Anthropological Economics:

Anthropological economics, notably its culturalist position, is a nascent field born from the discipline of anthropology. It observes that mainstream economics is does not adequately approach different cultures in its endeavor to promote economic development. It criticizes conventional economics for its universal application of western economic models in culturally different communities around the world. It attributes many of neoclassical economics’ failure to implement sound policies in developing countries to the fact that their models are not indicative of the socio-cultural realities that are inextricably connected to the economy. Anthropological economics believes that every society has its “local model” that must be understood before any economic changes can take place through the making of policies. These local models carry with them assumptions that are sensitive to local psychology and society of a given community. Concepts such as value, exchange property and even profit are occasionally different from that of the west and must be studied if those countries are to benefit for any foreign economic advice.

Conclusion:

This paper is not meant to claim that neoclassical economics is an invalid science, incapable of contributing to the advancement of human affairs in the world. It has definitely played a great role in the great economies that have emerged in our times, such as that of the United States and even China. However, the survival of neoclassical economics depends on its ability to address contemporary issues and accurately predict and obviate future obstacles to economic prosperity. It is undoubtedly paramount that economic growth which hinders the ecology be adequately accounted for within the economic field, especially given the knowledge that we have of the dangers of ignoring human activities harmful effects to the environment and ultimately to ourselves. Ecological economics as well as Buddhist economics and even Anthropological economics have a lot to offer in insight concerning the transformation of mainstream economics into one that is sustainable, efficient and applicable across the globe as diverse as it is.

1 Comments:

Blogger David N. McCarthy said...

I have just started a blog at trickle-in.blogspot.com, which is concerned with some of the matters you address in your most recent post . . . which I found by doing a blog search. I haven't got a lot of material there but am letting people know about it.

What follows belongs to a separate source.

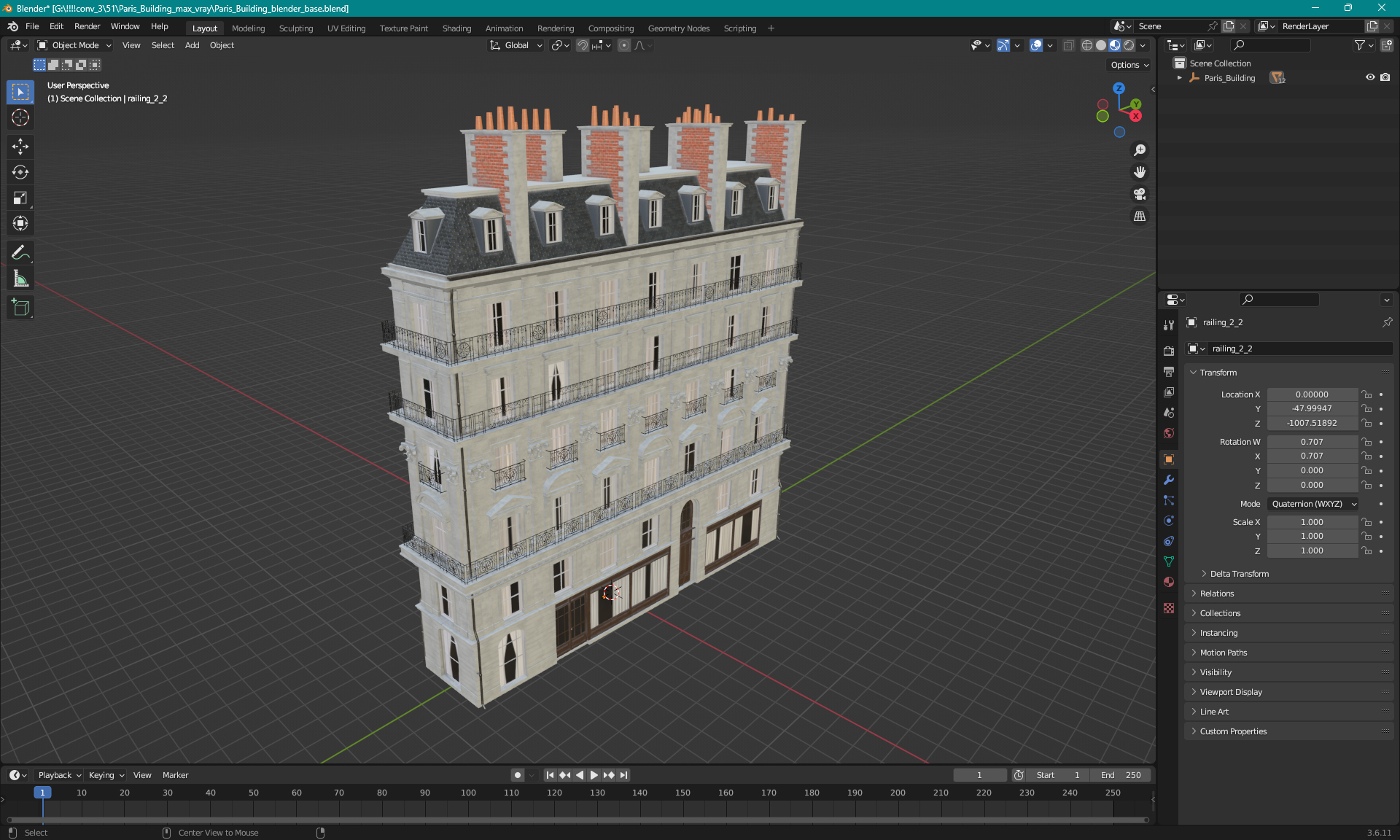Select the Transform tool icon
The image size is (1400, 840).
21,223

I thought your article was well researched and written. I plan to write about Schumacher's "Buddhist Economics" in a later post. Though he accurately got a glimpse of a Buddhist cultural attitudes toward economics while living in Burma, his chapter on Buddhist economics is not particularly based on Buddhist philosophy or teachings specifically, a fact which he states at the end of the chapter. In fact, I saw an old video clip posted on the web in which he said, "Well, I suppose I could have called it Christian economics, but then no one would have gotten interested in it!"

In any case I consider Schumacher the true forerunner of the whole movement of economics in which I am trying to participate.